• [What you need to do]: Give back exactly the first lines of the entries below, through the line with "Task: Open LDAP".

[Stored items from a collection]
.....
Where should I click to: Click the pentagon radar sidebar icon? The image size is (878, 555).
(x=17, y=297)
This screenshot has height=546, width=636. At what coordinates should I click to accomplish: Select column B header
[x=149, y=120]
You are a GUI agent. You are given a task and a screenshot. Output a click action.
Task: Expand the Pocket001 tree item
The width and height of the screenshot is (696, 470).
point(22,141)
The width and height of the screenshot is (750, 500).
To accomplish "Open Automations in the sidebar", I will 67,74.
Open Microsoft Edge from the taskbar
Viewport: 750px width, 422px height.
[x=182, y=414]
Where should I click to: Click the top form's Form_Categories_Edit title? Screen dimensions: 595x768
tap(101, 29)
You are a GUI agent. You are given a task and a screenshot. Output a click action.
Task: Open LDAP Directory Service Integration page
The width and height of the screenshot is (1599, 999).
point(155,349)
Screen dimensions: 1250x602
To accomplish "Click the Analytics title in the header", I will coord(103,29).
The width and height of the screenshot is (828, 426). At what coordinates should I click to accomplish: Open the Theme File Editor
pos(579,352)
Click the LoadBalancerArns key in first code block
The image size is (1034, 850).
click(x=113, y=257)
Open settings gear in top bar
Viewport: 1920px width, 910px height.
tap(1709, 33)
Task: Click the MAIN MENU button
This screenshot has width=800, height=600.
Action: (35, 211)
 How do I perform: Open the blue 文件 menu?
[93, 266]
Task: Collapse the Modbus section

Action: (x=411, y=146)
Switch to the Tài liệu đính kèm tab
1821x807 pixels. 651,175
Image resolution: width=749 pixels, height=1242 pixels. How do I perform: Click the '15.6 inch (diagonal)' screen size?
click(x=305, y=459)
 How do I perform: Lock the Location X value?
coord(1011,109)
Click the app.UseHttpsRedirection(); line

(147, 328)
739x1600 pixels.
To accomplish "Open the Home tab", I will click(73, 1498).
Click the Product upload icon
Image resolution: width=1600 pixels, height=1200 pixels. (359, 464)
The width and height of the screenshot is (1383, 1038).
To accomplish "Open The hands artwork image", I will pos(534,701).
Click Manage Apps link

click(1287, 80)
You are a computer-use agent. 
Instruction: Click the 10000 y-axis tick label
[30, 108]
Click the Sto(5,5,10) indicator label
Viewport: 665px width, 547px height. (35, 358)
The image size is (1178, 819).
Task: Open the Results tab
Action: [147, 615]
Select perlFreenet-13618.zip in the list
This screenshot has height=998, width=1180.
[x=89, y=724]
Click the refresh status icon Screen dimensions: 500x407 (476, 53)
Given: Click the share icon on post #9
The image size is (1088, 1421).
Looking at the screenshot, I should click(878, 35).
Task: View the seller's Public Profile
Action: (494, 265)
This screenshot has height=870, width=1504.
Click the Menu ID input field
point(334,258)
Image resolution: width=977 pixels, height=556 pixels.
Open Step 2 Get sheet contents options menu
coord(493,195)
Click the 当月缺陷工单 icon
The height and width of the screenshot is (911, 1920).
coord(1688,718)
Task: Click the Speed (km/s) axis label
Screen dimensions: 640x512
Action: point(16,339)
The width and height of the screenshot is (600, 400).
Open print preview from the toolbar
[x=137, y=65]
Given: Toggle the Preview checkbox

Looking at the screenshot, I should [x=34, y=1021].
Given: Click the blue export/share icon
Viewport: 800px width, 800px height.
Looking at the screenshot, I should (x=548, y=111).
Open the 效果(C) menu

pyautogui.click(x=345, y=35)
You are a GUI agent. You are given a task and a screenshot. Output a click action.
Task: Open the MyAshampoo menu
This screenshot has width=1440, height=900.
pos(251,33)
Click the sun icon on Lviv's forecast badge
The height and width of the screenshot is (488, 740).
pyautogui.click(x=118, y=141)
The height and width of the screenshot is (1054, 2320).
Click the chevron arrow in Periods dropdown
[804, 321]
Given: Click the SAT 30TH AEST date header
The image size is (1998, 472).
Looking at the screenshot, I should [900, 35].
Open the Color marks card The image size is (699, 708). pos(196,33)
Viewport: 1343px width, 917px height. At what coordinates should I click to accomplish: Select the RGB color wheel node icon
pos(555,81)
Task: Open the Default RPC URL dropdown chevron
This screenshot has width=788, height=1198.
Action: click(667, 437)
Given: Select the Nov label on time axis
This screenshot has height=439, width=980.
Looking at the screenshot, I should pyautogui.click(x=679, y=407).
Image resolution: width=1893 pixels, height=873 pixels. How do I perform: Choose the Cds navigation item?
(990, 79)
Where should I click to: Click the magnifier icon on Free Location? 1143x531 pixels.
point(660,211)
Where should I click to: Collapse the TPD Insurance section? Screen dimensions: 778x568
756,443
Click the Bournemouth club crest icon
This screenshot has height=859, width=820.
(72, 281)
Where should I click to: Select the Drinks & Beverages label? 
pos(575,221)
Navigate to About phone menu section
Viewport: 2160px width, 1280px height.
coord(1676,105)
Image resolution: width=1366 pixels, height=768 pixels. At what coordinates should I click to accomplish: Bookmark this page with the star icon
.....
• [Your response]:
Where should I click to: Click the pentagon radar sidebar icon? The image size is (878, 555).
(x=17, y=297)
This screenshot has height=546, width=636. At what coordinates should I click to accomplish: Select column B header
[x=149, y=120]
You are a GUI agent. You are given a task and a screenshot. Output a click action.
Task: Expand the Pocket001 tree item
The width and height of the screenshot is (696, 470).
point(22,141)
The width and height of the screenshot is (750, 500).
To accomplish "Open Automations in the sidebar", I will 67,74.
Open Microsoft Edge from the taskbar
Viewport: 750px width, 422px height.
[x=182, y=414]
Where should I click to: Click the top form's Form_Categories_Edit title? Screen dimensions: 595x768
tap(101, 29)
You are a GUI agent. You are given a task and a screenshot. Output a click action.
Task: Open LDAP Directory Service Integration page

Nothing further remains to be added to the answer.